- S&P 500 corporate profits are holding up far better than they did in past recessions, and it helping fuel the stock market’s summer rally, says James Paulsen, chief investment strategist at The Leuthold Group.
- Shrinking GDP typically drives profit declines roughly four to five times larger than what was seen during the 2020 downturn.
- Companies were able to limit earnings-per-share damage to “one of the mildest recessionary contractions of the post-war era,” Paulsen said. They did that despite the coronavirus fuelling the biggest economic downturn in nearly a century
- Outlined below are the four reasons why profits have held up so well during the coronavirus recession, according to the strategist.

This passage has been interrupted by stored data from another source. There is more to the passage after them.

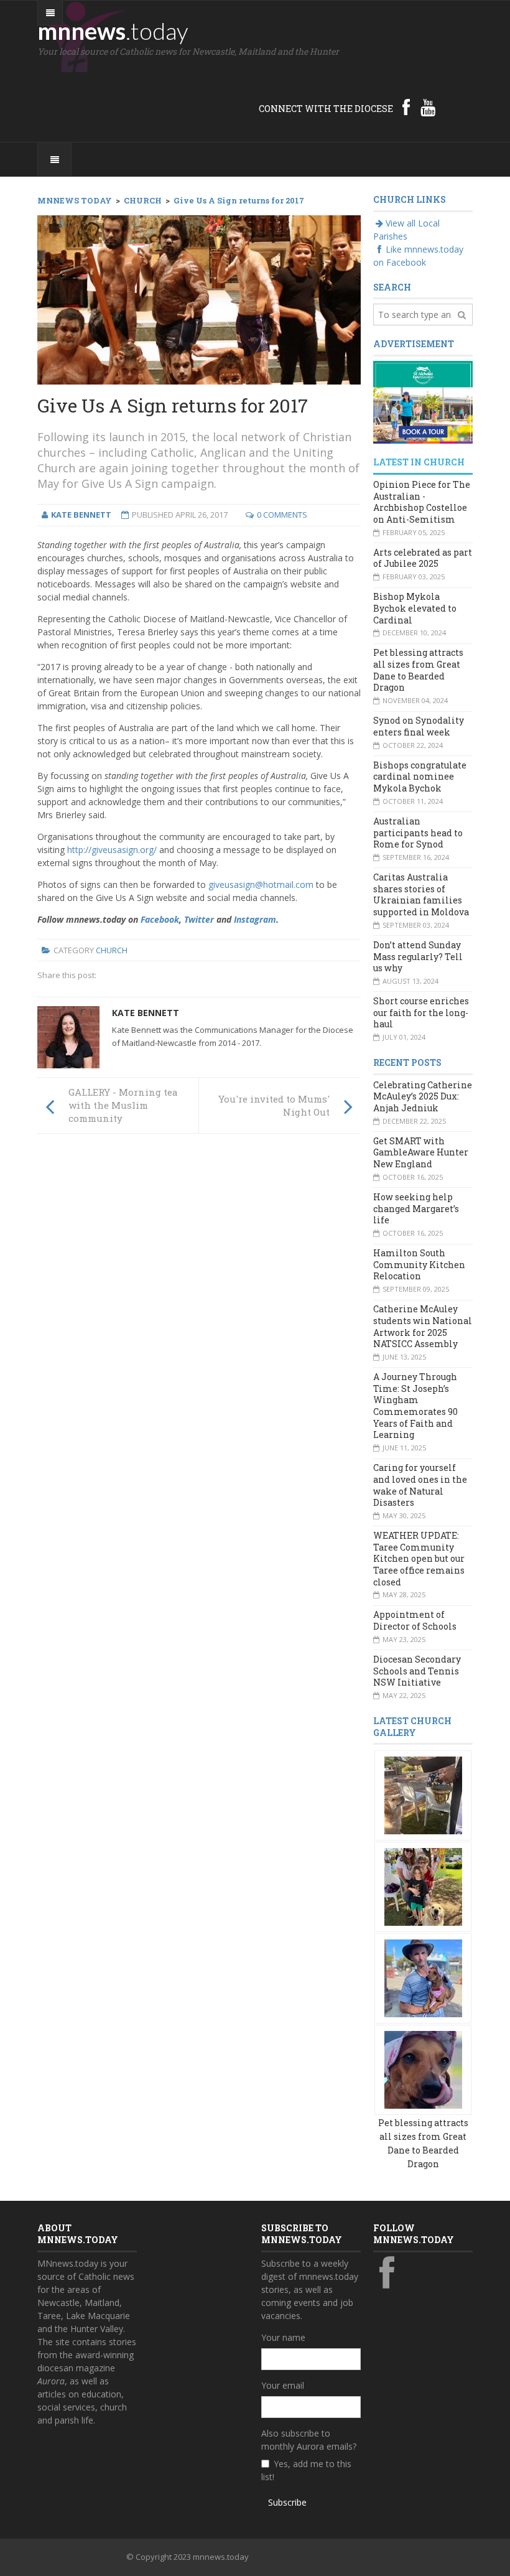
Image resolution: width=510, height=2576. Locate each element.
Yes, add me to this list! (306, 2470)
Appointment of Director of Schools (415, 1620)
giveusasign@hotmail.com (260, 884)
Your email (282, 2385)
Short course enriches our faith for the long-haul (421, 1012)
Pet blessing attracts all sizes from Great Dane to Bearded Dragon (418, 669)
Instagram (255, 919)
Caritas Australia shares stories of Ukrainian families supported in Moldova (421, 894)
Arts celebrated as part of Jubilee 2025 (422, 558)
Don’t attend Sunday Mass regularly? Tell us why (418, 956)
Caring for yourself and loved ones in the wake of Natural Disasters (420, 1485)
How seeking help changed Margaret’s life (416, 1208)
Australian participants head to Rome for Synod (418, 832)
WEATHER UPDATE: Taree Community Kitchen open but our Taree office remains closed (419, 1558)
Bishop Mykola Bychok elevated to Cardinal (415, 607)
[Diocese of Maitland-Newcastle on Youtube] (427, 107)
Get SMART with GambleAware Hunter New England (420, 1152)
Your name (283, 2337)
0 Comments (282, 514)
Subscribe (287, 2502)
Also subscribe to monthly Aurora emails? (308, 2439)
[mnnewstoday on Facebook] (406, 107)
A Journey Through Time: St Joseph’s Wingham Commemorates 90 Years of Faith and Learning (415, 1405)
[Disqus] (199, 1315)
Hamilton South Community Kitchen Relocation (419, 1264)
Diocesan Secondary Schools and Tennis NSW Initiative (417, 1670)
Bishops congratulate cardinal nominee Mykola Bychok (419, 776)
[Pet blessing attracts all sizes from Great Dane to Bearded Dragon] (423, 1795)
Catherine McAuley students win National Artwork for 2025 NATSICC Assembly (422, 1326)
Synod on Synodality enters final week (418, 726)
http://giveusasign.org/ (112, 850)
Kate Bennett (145, 1013)
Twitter (199, 919)
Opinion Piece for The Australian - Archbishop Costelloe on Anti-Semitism (421, 501)
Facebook (160, 919)
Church (112, 950)
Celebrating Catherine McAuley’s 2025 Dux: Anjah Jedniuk (422, 1096)
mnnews (112, 30)
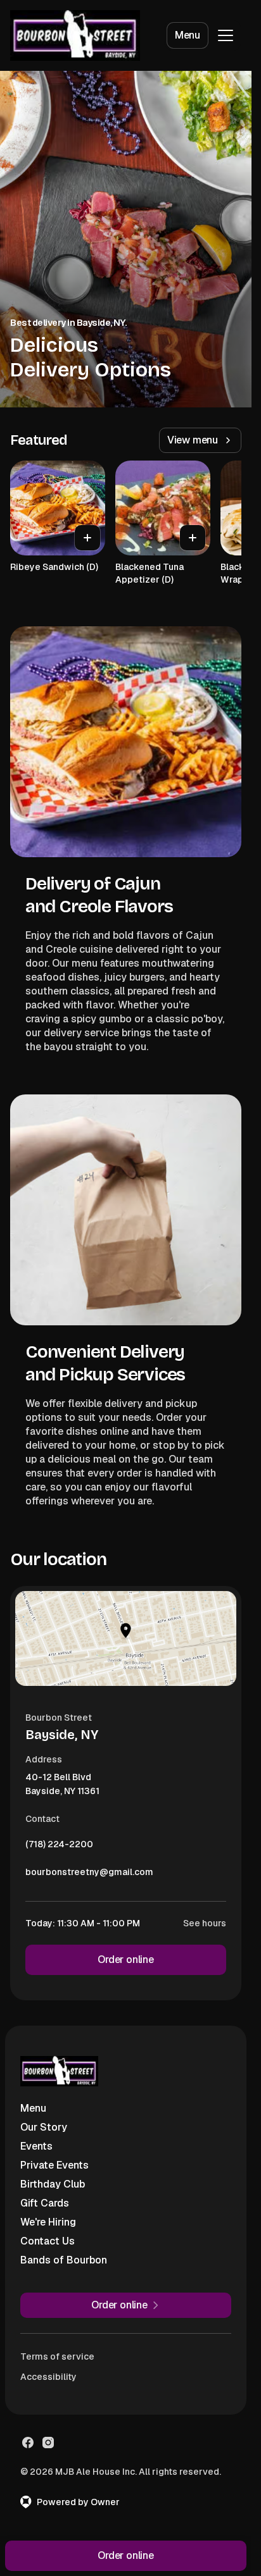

- Visit the Business Insider homepage for more stories.
Some of the stock market’s extraordinary rally from March lows may have to do with how little corporate profits were pummelled by the coronavirus pandemic, says James Paulsen, chief investment strategist at The Leuthold Group.
Earnings weren’t supposed to hold up as well as they did. The coronavirus pandemic prompted the largest quarterly and year-over-year gross domestic product declines in US history. Unemployment skyrocketed, consumer spending slowed immensely, and overall activity ground to a halt.
Plunges in US GDP have historically driven earnings-per-share declines four to five times larger than what was seen, the strategist found. This year’s downturn reversed the trend. Though GDP has contracted nearly 11% from its recent high, EPS only dropped by 15%.
Companies were able to limit EPS damage to “one of the mildest recessionary contractions of the post-war era” despite the coronavirus fuelling the biggest economic downturn in nearly a century, Paulsen said.
“If firms are successful at minimising the earnings impact of a record collapse in the economy, why shouldn’t the stock market recover faster and more robustly?” he wrote in a note to clients.
Detailed below are the four factors Paulsen says reinforced corporate earnings before and during the coronavirus recession.
(1) Fed to the rescue
To start, the government and Federal Reserve’s response to coronavirus economic fallout was faster and larger than in any other recession. The Fed stepped in with unprecedented lending programs and asset purchase strategies, while Congress passed the historic $US2.2 trillion CARES Act to inject fiscal relief into the economy.
The response was more than double the size of aid efforts used during the financial crisis, and seven times larger than those used after the dot-com bust, Paulsen said. The cocktail of fiscal and monetary relief “buffered company sales trends” from the damage typically incurred in a recession, he added.
Sales data for S&P 500 companies shows just how directly the policy response buoyed earnings. For the first time in data going back to 1990, annual sales per share growth fell less than nominal GDP growth during a recession. The former even avoided contraction despite the dire backdrop.
(2) Companies battened down the hatches
Just as the government responded to the virus’s sudden shock, so did the nation’s biggest corporations. Firms slashed costs by unprecedented amounts through layoffs and liquidations to maintain their cash piles. By the second quarter, the US output gap – a measure of how much firms under-utilise the economy’s resources – sank to a post-war low.
Though the pandemic itself wasn’t anticipated, companies were prepared themselves for the resulting economic hit, Paulsen said.
“Because this recession was predictable, businesses moved more quickly and more assertively than ever in lowering breakeven points to preserve profits more effectively than in past cycles,” the strategist added.
(3) Shrunken household debt piles
In past recessions, US households entered downturns with increasingly high levels of debt. Such indebtedness tends to worsen slumps, as Americans lack the extra cash to restart the country’s economic engine.
This year has been different. The household debt burden sat near record lows when the recession started, leaving Americans with plenty more power to maintain spending and keep companies afloat. The personal savings rate heading into the recession was also double that seen before the 2000 and 2008 downturns. In all, these positive trends helped drive corporate sales and pad against a worse plunge than past recessions, the strategist said.
“The US consumer came into this crisis in uncommonly strong financial shape, surrounded by a robust job market and with fewer headwinds than one normally faces when entering the recession,” Paulsen said, adding the lack of hurdles could be “why many consumer spending categories have bounced back quicker and stronger than most expected.”
(4) Bolstered rainy-day funds
Companies also entered the coronavirus recession in better positions than usual. S&P 500 firms’ debt to earnings ratios stood at historic lows, and cash flow per dollar of sales was higher than in past downturns. Combined, the gauges reveal companies had less debt to worry about and healthier cash buffers once the pandemic stifled sales.
“Having financial strength and flexibility, as opposed to the worsening vulnerabilities that often characterise the health of businesses in advance of a recession, provides far greater options when challenges emerge once in a recession,” Paulsen wrote.